An an inquest at Brighton County Court Mr Jupps' partner Jayne Saxby sobbed as she recalled the horrific moments leading to his death.

Ms Saxby told how she tried desperately to perform CPR on the father-of-five as he lay prone in the bath on June 18, 2006.

The night before the incident, the couple had been to the concert at the Parc Des Princes, arriving back at the hotel in the early hours.

Ms Saxby, 44, of Portview, South Heighton near Newhaven, described how they had slept late the next morning.

She told the inquest she heard Mr Jupp, her partner of some eight years, getting up at around 11.15am to take a shower at their Forest Hill Paris La Villette hotel.

She said: "He had been in there several minutes, long enough to have a shower.

"All of a sudden I heard a scream and I ran into the room. I thought the water had got hot so I pushed back the curtain and turned both the taps off.

"As I stood up Steve was standing there holding the rail and he was shaking. His teeth were gritted and he said 'don't touch me, don't touch me, electric'.

"I tried to push him and as I did it shot up my arm and pushed me back so I ran into the bedroom, picked up the phone and said 'help, help, I need a doctor'."

Ms Saxby, who spoke no French, told how she feared hotel staff did not understand her and instead told them Mr Jupp had had a heart attack to try and communicate the emergency.

She then returned to the bathroom and tried in vain several times to give her partner CPR but was hampered by his position in the bath.

She said: "He was just lying there starring up at me with no expression on his face."

She tried to lift him out of the bath and onto the bathroom floor but at 17 stone, he was too heavy for her to manage alone.

When hotel staff and then ambulance crews arrived, they lifted Mr Jupp from the bath and tried to resuscitate him.

He was pronounced dead at the scene.

Ms Saxby flew home that night and was met at London City Airport by her sister.

A French investigation into Mr Jupp's death is still underway.

The Brighton inquest considered evidence from the French investigation so far and heard evidence from Ms Saxby and qualified electrical engineer Stephen Everest from Burgess Hill.

The report by French electrical engineers showed the bathroom light had been incorrectly wired and its housing had become live with 230 volts of electricity.

Mr Everest explained that Mr Jupp must have moved the shower curtain pole so it either touched or was very close to the light, causing the electricity to surge through him as he stood in the wet bath.

Coroner Veronica Hamilton-Deeley recorded a narrative verdict of death by electrocution.

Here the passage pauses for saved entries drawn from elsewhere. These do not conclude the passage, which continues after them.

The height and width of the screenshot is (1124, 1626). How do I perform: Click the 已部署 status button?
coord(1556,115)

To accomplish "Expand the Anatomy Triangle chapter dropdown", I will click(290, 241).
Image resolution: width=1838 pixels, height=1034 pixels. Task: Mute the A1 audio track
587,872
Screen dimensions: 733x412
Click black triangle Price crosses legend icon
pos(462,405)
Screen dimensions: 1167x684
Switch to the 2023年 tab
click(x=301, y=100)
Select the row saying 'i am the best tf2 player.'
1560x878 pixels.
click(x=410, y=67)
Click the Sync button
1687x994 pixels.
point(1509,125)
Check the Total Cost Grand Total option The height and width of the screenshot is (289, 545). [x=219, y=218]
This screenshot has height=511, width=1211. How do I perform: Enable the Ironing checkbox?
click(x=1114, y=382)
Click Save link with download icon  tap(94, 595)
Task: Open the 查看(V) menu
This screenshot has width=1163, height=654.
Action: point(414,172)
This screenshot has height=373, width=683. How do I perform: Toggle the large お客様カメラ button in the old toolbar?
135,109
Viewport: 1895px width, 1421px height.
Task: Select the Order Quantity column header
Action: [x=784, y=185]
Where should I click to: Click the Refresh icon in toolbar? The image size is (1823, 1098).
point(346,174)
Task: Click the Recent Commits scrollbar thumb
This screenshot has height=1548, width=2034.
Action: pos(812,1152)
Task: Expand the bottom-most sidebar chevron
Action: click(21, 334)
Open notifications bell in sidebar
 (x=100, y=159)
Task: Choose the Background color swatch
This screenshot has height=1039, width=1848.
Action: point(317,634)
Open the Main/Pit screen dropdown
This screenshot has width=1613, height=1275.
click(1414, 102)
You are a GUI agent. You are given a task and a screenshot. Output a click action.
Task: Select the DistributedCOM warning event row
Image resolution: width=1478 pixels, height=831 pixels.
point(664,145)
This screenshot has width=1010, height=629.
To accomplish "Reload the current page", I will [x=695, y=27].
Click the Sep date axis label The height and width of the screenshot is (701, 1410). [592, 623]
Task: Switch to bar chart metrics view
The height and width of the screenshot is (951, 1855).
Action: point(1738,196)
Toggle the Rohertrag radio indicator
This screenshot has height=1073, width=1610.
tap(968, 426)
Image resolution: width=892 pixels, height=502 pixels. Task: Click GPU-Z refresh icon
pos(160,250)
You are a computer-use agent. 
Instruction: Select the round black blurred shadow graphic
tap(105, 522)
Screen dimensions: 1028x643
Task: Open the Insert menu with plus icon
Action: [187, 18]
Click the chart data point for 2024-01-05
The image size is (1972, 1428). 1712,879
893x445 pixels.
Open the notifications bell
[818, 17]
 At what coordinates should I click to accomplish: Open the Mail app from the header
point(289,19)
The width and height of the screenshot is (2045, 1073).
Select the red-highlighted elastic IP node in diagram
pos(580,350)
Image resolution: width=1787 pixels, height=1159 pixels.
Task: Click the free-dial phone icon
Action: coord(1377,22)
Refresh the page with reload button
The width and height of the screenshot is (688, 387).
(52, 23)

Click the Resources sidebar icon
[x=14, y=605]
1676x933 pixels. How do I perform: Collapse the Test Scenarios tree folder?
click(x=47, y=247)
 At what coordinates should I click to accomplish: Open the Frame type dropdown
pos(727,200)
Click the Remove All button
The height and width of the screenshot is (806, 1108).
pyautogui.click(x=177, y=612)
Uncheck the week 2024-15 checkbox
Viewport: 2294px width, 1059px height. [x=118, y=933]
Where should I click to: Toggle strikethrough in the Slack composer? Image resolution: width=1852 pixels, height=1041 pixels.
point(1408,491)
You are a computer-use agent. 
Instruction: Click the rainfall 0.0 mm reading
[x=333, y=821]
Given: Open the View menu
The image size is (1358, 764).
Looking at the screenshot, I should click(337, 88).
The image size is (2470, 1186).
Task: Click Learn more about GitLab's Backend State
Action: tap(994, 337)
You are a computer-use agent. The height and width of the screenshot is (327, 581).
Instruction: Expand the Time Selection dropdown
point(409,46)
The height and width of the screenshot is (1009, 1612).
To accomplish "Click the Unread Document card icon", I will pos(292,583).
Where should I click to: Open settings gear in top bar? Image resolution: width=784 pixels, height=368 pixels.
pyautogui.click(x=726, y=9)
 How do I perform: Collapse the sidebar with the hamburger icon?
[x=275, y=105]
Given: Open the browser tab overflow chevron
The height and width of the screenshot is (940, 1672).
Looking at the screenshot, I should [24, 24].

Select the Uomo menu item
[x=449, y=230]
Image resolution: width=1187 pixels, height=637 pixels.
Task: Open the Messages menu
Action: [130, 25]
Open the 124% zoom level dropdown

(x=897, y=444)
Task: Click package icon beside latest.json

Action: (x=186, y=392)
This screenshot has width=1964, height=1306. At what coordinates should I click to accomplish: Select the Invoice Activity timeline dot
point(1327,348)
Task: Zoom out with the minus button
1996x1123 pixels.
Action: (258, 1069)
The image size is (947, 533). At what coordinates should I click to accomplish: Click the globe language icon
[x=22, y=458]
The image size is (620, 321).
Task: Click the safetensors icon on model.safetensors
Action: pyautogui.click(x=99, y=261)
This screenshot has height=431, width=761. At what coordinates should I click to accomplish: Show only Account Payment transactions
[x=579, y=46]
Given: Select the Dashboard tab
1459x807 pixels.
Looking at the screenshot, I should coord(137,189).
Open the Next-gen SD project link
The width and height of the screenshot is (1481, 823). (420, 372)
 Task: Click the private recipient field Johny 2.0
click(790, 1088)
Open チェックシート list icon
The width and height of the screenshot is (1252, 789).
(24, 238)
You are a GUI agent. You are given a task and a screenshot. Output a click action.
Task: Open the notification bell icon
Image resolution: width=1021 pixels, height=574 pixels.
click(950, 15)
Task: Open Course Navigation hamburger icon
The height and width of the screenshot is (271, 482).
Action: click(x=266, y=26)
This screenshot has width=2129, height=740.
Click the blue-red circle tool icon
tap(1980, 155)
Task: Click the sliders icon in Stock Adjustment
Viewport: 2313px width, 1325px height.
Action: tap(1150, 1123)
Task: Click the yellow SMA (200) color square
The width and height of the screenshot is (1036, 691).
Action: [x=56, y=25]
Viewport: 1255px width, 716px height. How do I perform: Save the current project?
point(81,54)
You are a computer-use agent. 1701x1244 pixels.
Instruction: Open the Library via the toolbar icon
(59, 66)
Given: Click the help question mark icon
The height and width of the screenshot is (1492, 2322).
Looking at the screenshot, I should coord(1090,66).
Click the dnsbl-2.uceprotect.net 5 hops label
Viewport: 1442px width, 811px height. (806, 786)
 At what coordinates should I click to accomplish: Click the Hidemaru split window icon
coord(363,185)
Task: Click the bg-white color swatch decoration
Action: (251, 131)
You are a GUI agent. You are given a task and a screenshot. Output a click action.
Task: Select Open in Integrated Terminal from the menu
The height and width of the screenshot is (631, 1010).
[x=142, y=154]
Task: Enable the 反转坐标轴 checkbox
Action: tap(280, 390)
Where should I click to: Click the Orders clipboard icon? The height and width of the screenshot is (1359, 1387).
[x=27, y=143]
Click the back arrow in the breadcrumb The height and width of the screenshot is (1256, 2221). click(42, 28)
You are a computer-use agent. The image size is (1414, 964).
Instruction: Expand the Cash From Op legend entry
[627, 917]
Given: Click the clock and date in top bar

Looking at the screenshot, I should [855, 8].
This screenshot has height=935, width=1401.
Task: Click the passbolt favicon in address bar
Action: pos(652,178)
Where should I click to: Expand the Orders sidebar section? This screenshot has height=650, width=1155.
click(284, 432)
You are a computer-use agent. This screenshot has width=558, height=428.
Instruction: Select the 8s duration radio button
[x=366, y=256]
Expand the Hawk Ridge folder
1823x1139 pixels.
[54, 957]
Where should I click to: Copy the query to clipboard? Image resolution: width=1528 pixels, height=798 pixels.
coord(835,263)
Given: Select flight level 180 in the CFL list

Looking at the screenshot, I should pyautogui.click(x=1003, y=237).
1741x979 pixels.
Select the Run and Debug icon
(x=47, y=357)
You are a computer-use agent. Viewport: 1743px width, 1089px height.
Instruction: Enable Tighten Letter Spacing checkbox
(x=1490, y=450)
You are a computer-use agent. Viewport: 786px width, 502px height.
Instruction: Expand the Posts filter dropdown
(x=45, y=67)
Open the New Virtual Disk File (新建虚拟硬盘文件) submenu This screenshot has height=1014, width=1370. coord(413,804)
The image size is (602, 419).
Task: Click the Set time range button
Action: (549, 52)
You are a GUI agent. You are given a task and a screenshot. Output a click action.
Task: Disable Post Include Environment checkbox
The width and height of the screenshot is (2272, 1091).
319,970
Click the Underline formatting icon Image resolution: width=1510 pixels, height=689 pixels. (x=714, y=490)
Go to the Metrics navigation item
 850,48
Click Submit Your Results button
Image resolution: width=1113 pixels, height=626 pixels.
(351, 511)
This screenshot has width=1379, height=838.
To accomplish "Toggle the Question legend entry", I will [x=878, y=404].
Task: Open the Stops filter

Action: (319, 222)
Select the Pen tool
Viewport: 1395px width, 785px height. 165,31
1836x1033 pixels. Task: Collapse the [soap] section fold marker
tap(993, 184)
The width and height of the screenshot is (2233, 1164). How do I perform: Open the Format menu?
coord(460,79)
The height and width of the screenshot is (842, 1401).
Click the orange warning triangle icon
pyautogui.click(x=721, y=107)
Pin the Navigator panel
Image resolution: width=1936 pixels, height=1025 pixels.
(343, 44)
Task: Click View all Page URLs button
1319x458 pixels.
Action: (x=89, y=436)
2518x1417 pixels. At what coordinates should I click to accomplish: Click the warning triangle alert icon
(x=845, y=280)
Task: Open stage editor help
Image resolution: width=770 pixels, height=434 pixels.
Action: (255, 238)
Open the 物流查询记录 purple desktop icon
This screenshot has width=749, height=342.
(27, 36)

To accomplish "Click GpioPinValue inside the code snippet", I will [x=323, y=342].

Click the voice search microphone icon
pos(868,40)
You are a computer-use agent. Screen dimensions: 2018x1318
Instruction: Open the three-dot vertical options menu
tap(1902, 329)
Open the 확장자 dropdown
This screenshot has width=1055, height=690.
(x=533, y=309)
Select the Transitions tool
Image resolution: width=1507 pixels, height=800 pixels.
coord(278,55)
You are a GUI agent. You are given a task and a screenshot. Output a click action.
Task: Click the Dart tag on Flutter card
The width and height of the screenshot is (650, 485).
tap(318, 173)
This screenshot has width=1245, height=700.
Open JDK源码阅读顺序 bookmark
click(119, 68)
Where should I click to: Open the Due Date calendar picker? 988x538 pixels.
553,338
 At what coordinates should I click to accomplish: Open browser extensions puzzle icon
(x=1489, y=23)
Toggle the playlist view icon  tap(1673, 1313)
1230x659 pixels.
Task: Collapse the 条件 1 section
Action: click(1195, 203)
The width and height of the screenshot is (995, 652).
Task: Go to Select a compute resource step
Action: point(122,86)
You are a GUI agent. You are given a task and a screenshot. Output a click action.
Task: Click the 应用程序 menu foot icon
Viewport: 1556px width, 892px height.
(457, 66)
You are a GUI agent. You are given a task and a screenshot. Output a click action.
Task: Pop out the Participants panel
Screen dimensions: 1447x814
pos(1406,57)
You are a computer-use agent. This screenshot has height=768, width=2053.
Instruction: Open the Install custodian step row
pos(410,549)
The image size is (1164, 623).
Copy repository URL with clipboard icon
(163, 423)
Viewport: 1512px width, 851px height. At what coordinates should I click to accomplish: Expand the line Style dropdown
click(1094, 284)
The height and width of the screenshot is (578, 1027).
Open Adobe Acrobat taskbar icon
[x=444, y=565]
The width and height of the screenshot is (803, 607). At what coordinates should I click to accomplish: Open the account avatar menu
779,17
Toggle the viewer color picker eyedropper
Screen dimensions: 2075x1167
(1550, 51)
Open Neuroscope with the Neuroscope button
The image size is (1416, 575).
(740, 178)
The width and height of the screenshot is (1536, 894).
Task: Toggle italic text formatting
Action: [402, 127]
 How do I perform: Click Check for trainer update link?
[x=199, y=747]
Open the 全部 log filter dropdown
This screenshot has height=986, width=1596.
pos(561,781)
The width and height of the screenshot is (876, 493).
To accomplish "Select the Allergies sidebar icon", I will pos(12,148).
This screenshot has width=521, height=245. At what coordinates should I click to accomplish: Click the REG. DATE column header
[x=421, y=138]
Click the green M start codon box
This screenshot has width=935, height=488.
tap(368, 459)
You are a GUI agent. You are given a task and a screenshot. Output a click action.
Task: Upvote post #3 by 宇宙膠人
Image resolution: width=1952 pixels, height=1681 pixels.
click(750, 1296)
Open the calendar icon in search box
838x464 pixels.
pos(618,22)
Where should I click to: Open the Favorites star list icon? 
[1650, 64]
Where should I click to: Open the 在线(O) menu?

She said: "Mr Jupp was electrocuted in circumstances where he was holding the shower curtain pole while showering in the bath.

"The pole became live because it moved and he had come into contact with or in very close proximity to the end shield of the wall-mounted lighting fixture.

"The fixture was already live because it had been connected to its supply circuit in contravention of the regulations applying to such electrical work and the resulting electric shock which he sustained caused his immediate death in the bath."

She added: "The circumstances were perfect for the opportunistic current to use him as a means to earth itself, electrocuting him as it did so."

Mr Jupp, a painter and decorator for Lancing firm Southern Property Maintenance, had bought the concert tickets for him and Ms Saxby as a Christmas present for her in 2005.

The French investigation into his death continues.